Validation Set Approach

2. Leave-One-Out Cross-Validation (LOOCV)

LOOCV splits the dataset into N-1 data points for training and 1 data point for testing. This is repeated for every data point and the average of the prediction errors is calculated.

**trainControl(method = "LOOCV"): Defines the cross-validation method as LOOCV.
**train(): Trains the model using LOOCV. R `

train_control <- trainControl(method = "LOOCV")

model <- train(sales ~ ., data = marketing, method = "lm", trControl = train_control) print(model)

**Output:

loocv

Leave-One-Out Cross-Validation (LOOCV)

3. K-Fold Cross-Validation

In K-fold cross-validation, we split the data into K subsets (folds). The model is trained on K-1 folds and tested on the remaining fold. This process is repeated K times. Then we calculate the average prediction error.

**trainControl(method = "cv", number = 10): Defines K-fold cross-validation with K = 10.
**train(): Trains the model using K-fold cross-validation. R `

train_control <- trainControl(method = "cv", number = 10)

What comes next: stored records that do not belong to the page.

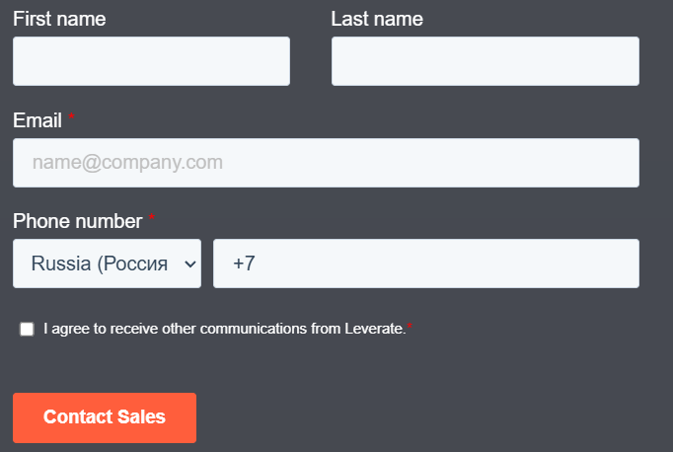Select the 'Russia (Россия' country text
Viewport: 673px width, 452px height.
pyautogui.click(x=100, y=264)
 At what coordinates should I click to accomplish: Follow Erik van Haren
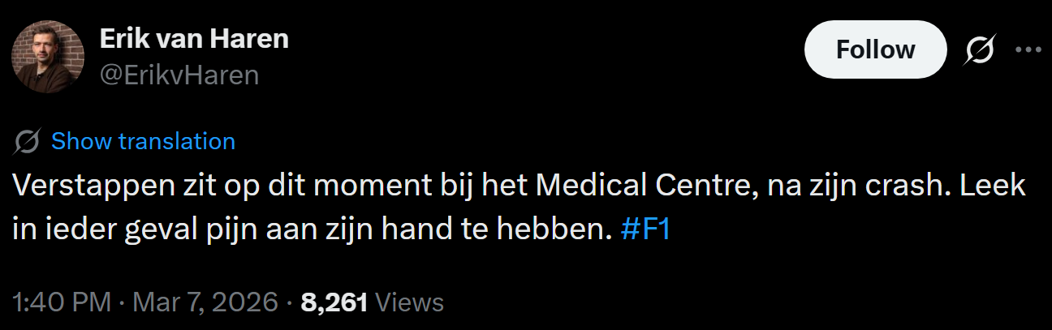pos(876,50)
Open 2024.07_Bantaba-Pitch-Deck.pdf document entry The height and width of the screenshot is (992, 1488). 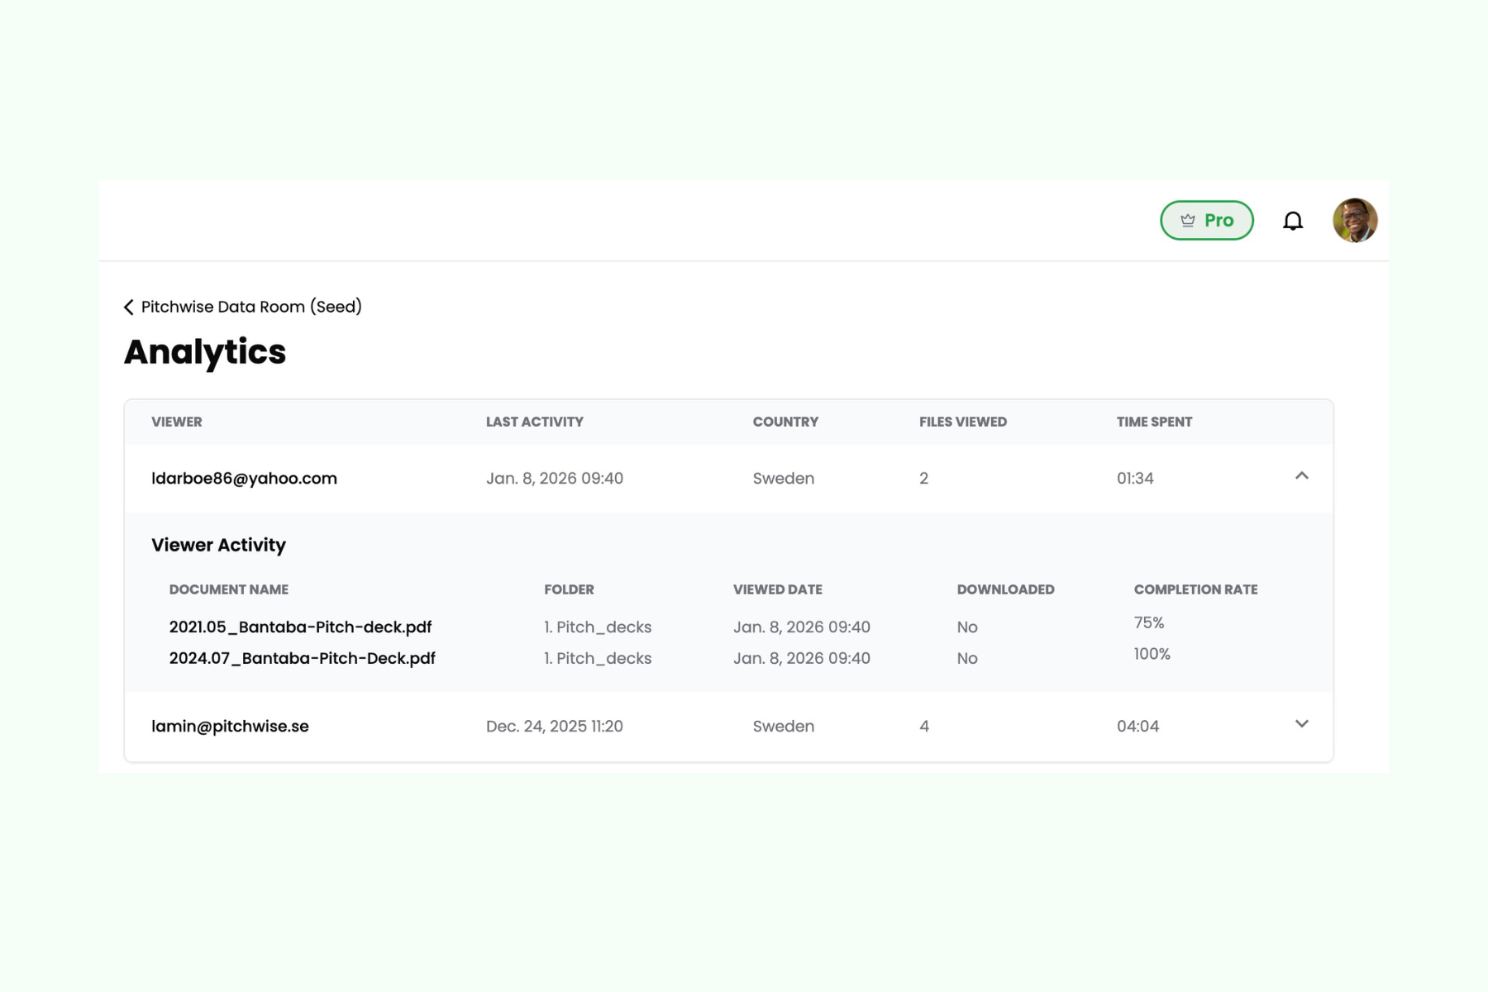303,658
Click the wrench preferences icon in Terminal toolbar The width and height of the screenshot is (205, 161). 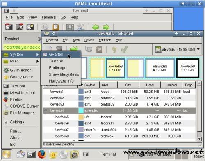(x=81, y=27)
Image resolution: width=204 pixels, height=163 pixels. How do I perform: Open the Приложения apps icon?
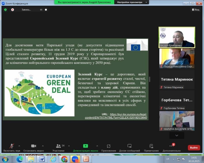point(109,146)
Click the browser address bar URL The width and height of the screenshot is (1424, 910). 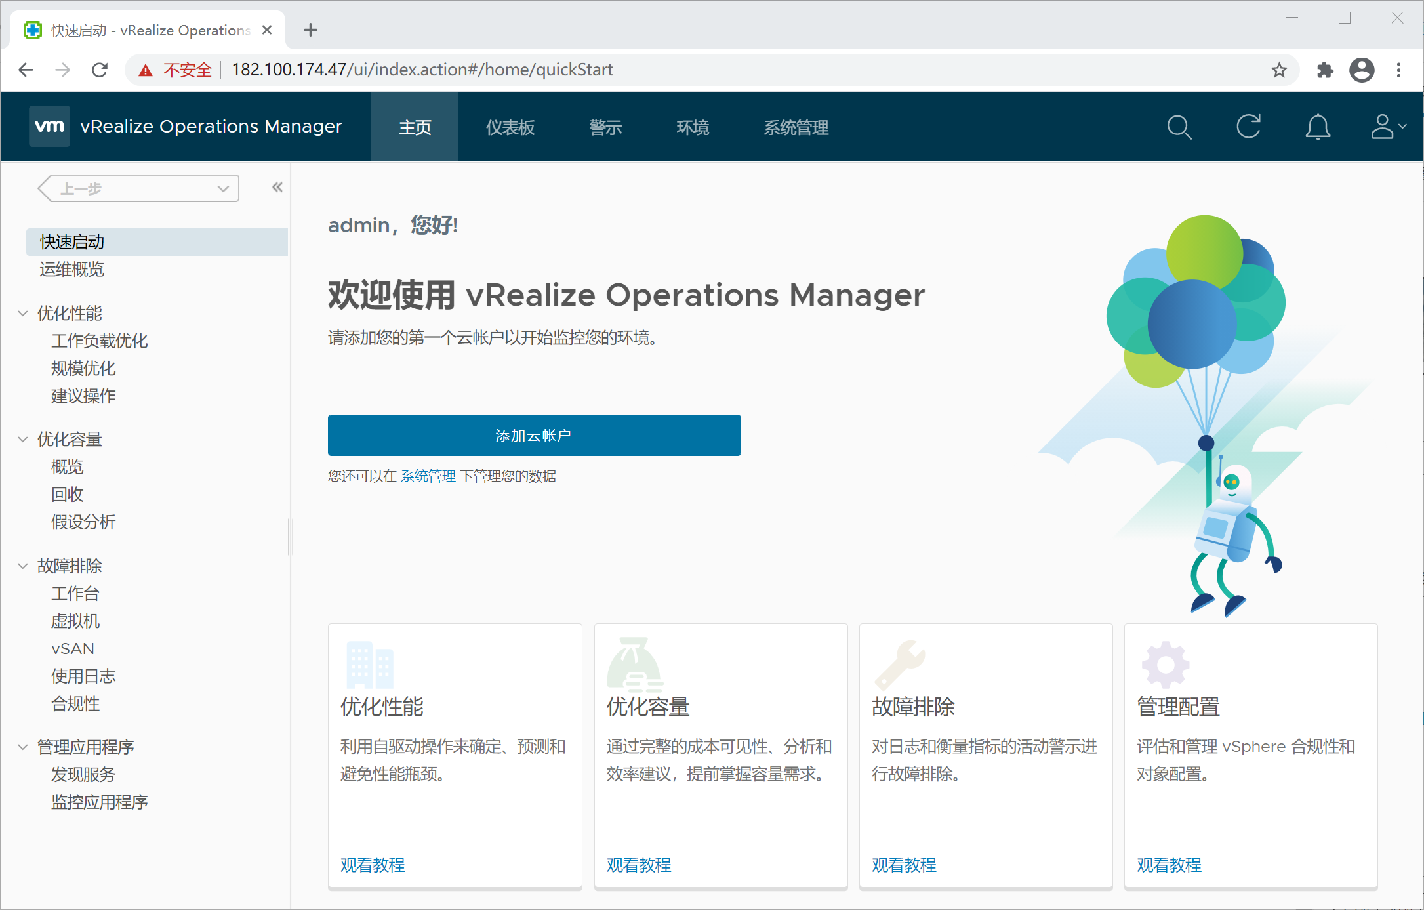coord(422,70)
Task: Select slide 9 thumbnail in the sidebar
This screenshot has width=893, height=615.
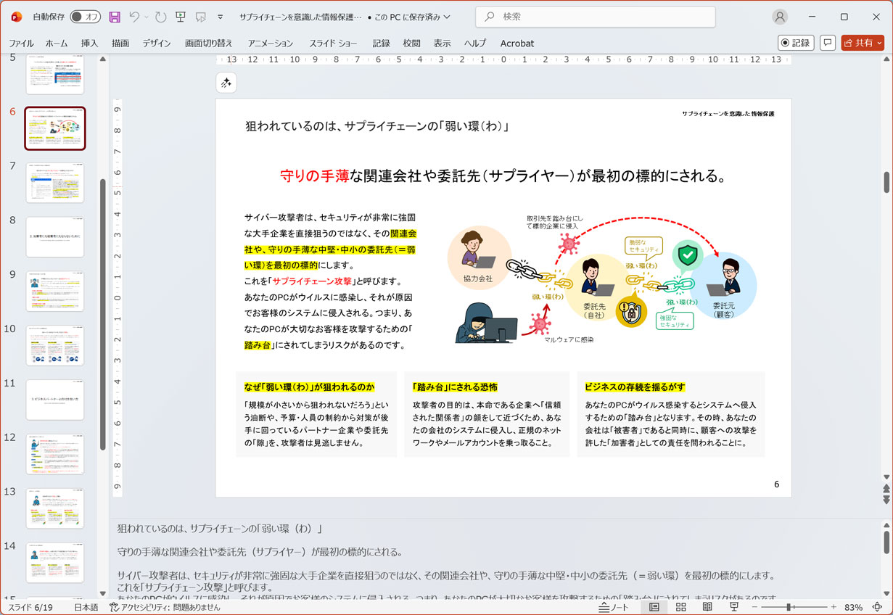Action: click(54, 291)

model <- train(sales ~ ., data = marketing, method = "lm", trControl = train_control) print(model)

**Output:

kfold

K-Fold Cross-Validation

4. Repeated K-Fold Cross-Validation

Repeated K-Fold Cross-Validation method repeats K-fold cross-validation multiple times. This helps to further reduce the variance of the performance metrics. We split the data into K subsets and then train the model on K-1 subsets and test it on the left-out fold. This process is repeated for a specified number of times.

**trainControl(method = "repeatedcv", number = 10, repeats = 3): Defines repeated K-fold cross-validation with K = 10 and 3 repetitions.
**train(): Trains the model using repeated K-fold cross-validation. R `

train_control <- trainControl(method = "repeatedcv", number = 10, repeats = 3)

model <- train(sales ~ ., data = marketing, method = "lm", trControl = train_control) print(model)

**Output:

rkfold

Repeated K-Fold Cross-Validation

In this article, we demonstrated different cross-validation techniques in R to evaluate the performance of a linear regression model. We covered the Validation Set Approach, LOOCV, K-Fold Cross-Validation and Repeated K-Fold Cross-Validation.